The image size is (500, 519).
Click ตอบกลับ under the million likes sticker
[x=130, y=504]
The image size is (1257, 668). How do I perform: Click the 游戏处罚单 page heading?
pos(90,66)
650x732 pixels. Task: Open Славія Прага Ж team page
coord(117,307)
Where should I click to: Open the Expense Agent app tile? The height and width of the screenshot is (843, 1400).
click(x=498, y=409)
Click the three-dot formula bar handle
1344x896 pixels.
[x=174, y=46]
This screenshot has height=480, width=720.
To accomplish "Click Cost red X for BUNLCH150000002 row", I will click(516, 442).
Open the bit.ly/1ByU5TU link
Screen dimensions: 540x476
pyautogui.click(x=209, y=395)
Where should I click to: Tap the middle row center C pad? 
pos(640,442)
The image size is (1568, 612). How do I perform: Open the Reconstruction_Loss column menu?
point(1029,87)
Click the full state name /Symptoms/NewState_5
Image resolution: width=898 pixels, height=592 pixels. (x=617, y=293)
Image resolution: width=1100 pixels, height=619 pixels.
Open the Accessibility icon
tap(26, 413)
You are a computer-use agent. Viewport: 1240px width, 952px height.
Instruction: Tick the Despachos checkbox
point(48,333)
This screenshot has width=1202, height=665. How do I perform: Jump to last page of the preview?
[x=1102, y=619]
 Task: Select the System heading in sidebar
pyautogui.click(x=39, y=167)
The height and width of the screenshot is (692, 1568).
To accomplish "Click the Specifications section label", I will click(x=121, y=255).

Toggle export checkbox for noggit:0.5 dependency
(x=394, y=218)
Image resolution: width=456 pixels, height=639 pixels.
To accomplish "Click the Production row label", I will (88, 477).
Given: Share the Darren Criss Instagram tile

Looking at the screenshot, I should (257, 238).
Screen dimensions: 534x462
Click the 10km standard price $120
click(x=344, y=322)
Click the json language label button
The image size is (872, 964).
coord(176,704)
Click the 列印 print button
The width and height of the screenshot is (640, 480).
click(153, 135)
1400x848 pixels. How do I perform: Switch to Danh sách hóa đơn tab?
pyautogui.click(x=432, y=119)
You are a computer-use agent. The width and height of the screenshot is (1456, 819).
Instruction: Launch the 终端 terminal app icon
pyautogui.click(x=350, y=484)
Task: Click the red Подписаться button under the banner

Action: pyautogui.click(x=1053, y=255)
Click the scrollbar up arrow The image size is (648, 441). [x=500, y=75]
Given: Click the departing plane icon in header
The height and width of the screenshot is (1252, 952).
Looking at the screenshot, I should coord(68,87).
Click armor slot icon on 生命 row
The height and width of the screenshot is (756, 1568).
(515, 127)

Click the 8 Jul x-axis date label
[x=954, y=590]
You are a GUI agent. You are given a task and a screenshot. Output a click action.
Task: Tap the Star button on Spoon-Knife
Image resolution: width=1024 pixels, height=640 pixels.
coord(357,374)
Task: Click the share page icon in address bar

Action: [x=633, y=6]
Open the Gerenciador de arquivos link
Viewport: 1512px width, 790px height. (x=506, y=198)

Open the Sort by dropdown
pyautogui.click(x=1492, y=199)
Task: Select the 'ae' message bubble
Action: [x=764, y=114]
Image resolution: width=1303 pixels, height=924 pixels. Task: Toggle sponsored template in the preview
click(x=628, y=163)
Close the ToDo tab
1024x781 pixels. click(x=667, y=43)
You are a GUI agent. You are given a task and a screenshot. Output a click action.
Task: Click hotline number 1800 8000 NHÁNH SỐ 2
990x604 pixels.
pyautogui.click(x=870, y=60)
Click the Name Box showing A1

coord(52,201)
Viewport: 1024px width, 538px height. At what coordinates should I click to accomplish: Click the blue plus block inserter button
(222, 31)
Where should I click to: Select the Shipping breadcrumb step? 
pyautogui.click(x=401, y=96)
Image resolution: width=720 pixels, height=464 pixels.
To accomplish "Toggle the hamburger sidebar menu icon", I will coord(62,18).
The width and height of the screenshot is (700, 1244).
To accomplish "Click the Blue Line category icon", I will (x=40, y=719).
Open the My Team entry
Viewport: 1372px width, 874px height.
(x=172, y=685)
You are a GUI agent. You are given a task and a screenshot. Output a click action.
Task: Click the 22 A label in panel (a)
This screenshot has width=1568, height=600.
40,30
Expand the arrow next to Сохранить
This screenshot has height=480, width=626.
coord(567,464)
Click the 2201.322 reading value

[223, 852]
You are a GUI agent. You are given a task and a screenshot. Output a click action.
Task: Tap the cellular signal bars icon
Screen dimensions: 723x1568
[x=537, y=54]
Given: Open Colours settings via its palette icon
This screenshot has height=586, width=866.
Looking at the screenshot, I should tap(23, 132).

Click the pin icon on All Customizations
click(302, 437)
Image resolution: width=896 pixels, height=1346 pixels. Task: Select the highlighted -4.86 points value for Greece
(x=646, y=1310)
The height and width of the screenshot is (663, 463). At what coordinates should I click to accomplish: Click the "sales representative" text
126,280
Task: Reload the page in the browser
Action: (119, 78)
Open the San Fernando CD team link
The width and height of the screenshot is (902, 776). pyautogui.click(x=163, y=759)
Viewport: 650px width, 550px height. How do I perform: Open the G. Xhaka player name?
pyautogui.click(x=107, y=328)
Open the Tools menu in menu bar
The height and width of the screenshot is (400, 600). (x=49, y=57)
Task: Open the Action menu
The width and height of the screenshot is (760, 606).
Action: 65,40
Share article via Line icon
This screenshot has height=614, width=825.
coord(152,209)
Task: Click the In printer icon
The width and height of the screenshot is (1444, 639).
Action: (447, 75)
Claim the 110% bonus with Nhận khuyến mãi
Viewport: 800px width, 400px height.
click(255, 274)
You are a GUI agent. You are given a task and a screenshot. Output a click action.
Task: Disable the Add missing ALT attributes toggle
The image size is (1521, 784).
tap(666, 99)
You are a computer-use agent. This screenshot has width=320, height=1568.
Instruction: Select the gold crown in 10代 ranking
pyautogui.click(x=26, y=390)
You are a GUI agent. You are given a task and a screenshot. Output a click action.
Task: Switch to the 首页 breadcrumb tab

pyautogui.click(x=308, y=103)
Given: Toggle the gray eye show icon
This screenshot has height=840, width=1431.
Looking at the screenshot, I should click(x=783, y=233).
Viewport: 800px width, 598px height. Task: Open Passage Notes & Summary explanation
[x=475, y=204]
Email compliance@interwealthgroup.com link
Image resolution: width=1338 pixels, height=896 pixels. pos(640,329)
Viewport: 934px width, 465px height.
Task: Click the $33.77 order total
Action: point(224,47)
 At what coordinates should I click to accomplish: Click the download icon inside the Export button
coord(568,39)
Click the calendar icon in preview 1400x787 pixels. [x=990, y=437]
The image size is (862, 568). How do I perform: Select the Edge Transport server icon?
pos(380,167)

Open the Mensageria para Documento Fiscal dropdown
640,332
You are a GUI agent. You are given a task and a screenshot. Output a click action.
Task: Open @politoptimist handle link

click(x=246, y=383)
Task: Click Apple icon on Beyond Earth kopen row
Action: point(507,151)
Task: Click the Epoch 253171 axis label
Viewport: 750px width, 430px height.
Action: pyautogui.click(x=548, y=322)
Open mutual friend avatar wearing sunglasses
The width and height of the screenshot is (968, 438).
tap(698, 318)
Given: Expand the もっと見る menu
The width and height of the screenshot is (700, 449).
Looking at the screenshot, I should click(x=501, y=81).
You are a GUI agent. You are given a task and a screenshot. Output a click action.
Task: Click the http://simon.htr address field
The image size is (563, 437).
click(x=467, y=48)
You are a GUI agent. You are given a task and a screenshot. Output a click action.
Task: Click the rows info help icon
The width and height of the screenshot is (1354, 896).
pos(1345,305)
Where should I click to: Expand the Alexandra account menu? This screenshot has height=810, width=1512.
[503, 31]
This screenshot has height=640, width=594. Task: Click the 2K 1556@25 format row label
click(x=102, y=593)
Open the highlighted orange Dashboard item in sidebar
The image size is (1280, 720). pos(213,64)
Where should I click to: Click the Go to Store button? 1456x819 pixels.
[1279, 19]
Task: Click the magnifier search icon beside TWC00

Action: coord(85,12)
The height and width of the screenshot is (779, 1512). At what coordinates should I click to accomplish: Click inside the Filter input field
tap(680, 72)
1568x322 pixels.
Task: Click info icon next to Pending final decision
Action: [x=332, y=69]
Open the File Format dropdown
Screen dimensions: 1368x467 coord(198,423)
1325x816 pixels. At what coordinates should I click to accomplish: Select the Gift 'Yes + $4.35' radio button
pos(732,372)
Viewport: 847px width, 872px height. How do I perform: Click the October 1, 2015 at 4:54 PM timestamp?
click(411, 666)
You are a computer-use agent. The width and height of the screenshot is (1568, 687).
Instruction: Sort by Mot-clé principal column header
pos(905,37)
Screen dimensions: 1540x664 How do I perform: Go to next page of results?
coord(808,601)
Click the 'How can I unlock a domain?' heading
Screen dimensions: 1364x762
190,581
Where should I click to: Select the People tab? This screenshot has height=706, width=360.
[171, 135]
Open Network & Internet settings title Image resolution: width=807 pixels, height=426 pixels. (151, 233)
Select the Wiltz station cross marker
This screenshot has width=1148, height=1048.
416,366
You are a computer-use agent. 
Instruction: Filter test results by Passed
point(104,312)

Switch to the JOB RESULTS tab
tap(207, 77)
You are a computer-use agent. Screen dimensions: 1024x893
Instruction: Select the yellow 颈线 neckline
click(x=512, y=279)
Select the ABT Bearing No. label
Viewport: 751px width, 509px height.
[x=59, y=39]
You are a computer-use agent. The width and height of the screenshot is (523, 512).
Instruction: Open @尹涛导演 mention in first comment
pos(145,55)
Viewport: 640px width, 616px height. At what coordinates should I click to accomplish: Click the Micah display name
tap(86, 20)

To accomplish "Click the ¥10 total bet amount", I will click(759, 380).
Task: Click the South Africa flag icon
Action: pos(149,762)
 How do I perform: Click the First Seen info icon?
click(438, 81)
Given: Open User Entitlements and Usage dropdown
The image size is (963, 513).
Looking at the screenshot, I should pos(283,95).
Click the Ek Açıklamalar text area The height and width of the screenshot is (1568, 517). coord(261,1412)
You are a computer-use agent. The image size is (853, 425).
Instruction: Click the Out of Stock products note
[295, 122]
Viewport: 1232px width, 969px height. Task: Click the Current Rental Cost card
****
Give the rows again without any changes, starting at the line that contains "This screenshot has height=480, width=720." and ending at the line that contains "tap(26, 413)".

This screenshot has height=480, width=720.
To accomplish "Click Cost red X for BUNLCH150000002 row", I will click(516, 442).
Open the bit.ly/1ByU5TU link
Screen dimensions: 540x476
pyautogui.click(x=209, y=395)
Where should I click to: Tap the middle row center C pad? 
pos(640,442)
The image size is (1568, 612). How do I perform: Open the Reconstruction_Loss column menu?
point(1029,87)
Click the full state name /Symptoms/NewState_5
Image resolution: width=898 pixels, height=592 pixels. (x=617, y=293)
Image resolution: width=1100 pixels, height=619 pixels.
Open the Accessibility icon
tap(26, 413)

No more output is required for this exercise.